■ GIVEN PROBLEM 1
Reproduce the passage on Army civil affairs from the words "Third Army’s post-World" through "that formative report.", substituting "study" for every occurrence of "report".
■ GIVEN PROBLEM 2
Carry on the passage about the origins of Army civil affairs from the point at which it ends.

■ SUPPLIED TEXT
****************

Third Army’s post-World War I occupation of the German Rhineland revealed numerous shortfalls in its military government experience, leading to development of civil affairs doctrine, specialized personnel and units, and professional training and education. Col. Irwin L. Hunt’s 1920 report, “American Military Government of Occupied Germany, 1918–1920” heralded the beginning of modern Army civil affairs, which is celebrating its centennial the last week of October at Fort Bragg, N.C. Along with civil affairs’ enduring value, many current issues in maintaining this unique and vital strategic land power capability stretch back to that formative report.

****************

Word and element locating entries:
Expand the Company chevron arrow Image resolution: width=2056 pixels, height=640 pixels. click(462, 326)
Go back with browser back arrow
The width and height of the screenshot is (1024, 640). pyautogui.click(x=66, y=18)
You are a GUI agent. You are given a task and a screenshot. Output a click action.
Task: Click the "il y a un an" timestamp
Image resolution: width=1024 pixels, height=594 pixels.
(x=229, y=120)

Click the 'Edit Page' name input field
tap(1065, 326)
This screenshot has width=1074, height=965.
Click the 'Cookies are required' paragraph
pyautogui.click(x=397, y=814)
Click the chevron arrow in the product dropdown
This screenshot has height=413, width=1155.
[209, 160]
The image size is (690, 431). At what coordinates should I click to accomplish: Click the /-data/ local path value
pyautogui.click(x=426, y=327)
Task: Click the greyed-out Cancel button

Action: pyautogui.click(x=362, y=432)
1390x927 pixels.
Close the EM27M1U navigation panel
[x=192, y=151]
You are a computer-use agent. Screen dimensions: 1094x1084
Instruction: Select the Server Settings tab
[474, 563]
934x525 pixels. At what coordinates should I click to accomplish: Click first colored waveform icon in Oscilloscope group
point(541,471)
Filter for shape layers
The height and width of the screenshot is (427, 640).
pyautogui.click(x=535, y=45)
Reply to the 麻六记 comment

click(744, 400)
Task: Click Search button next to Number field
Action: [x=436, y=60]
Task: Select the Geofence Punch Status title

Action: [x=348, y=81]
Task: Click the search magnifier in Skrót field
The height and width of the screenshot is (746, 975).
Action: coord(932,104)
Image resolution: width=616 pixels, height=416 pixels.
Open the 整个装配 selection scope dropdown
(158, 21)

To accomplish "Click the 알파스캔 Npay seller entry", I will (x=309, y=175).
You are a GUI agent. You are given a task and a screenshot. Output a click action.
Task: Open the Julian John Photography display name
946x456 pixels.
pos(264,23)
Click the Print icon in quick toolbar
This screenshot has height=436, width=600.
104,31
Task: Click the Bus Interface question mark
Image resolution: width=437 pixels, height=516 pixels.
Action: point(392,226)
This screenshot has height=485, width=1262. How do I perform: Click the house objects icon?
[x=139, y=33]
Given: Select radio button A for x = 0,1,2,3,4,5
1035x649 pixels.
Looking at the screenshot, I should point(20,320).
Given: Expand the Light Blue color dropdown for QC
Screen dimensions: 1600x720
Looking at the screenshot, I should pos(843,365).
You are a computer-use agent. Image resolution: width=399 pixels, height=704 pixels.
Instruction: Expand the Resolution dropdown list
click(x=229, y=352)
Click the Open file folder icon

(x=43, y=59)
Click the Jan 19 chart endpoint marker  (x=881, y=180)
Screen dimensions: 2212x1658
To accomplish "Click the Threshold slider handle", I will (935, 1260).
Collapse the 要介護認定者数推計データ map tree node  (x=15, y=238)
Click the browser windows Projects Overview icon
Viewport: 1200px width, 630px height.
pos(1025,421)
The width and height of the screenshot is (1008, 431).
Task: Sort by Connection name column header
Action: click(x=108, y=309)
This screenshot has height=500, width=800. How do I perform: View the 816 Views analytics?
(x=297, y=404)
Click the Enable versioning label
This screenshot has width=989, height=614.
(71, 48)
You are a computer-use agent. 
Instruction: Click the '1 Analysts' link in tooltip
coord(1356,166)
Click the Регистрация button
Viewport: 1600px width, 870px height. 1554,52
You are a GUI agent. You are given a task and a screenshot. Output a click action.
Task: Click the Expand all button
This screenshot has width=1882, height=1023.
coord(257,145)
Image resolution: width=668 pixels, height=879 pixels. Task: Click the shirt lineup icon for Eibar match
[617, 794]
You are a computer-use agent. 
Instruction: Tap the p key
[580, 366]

****************

■ RIGHT ANSWER 1
Third Army’s post-World War I occupation of the German Rhineland revealed numerous shortfalls in its military government experience, leading to development of civil affairs doctrine, specialized personnel and units, and professional training and education. Col. Irwin L. Hunt’s 1920 study, “American Military Government of Occupied Germany, 1918–1920” heralded the beginning of modern Army civil affairs, which is celebrating its centennial the last week of October at Fort Bragg, N.C. Along with civil affairs’ enduring value, many current issues in maintaining this unique and vital strategic land power capability stretch back to that formative study.

■ RIGHT ANSWER 2
The key finding of Hunt’s report for Third Army rings familiar: The Army “lacked both training and organization to guide the destinies of the nearly one million civilians whom the fortunes of war had placed under its temporary sovereignty.” Although the Army had experience in military government operations as far back as the 1830s in Texas and Mexico as well as in the Philippines and the Caribbean after the Spanish-American War, Hunt’s report established the enduring requirement for civil affairs/military government units and a standing staff section at Army Headquarters to incorporate them into war planning. The Rules of Land Warfare that followed in 1934 contained a section on military government, confirming the same need. In 1940, the Army published Field Manual 27-5: Military Government and Civil Affairs, which guided civil affairs/military government efforts during major combat operations in World War II and Korea.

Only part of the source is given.